(What this task involves): Copy verbatim the block of lines in the entries below whose first line contains "Given: Click the 1953 year label" and whose last line contains "Task: Collapse sidebar". Leave out all other lines.

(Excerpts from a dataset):
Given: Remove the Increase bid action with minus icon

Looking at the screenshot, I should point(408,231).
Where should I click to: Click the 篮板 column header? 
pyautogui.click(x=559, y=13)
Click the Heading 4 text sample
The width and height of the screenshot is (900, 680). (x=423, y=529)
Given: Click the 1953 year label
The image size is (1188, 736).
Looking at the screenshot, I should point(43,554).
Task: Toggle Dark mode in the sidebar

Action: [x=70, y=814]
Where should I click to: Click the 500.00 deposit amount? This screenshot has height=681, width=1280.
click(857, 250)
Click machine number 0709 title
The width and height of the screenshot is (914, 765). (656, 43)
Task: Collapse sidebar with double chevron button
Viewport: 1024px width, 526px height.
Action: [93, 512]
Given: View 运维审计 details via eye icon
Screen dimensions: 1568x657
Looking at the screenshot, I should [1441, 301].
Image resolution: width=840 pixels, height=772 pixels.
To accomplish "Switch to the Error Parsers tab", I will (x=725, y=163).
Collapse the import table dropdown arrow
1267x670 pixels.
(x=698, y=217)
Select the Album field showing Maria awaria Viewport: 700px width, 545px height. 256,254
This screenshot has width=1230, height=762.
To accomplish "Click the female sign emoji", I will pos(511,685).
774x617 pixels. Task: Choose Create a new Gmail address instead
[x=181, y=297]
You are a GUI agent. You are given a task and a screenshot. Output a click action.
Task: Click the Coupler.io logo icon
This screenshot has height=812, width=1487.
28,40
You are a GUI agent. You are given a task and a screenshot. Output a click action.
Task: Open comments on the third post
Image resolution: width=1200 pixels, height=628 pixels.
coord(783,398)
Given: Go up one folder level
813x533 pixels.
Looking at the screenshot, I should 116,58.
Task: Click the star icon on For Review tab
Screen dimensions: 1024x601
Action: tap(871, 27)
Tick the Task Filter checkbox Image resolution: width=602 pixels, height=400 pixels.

(Task answer):
Given: Click the 1953 year label
The image size is (1188, 736).
Looking at the screenshot, I should point(43,554).
Task: Toggle Dark mode in the sidebar

Action: [x=70, y=814]
Where should I click to: Click the 500.00 deposit amount? This screenshot has height=681, width=1280.
click(857, 250)
Click machine number 0709 title
The width and height of the screenshot is (914, 765). (656, 43)
Task: Collapse sidebar with double chevron button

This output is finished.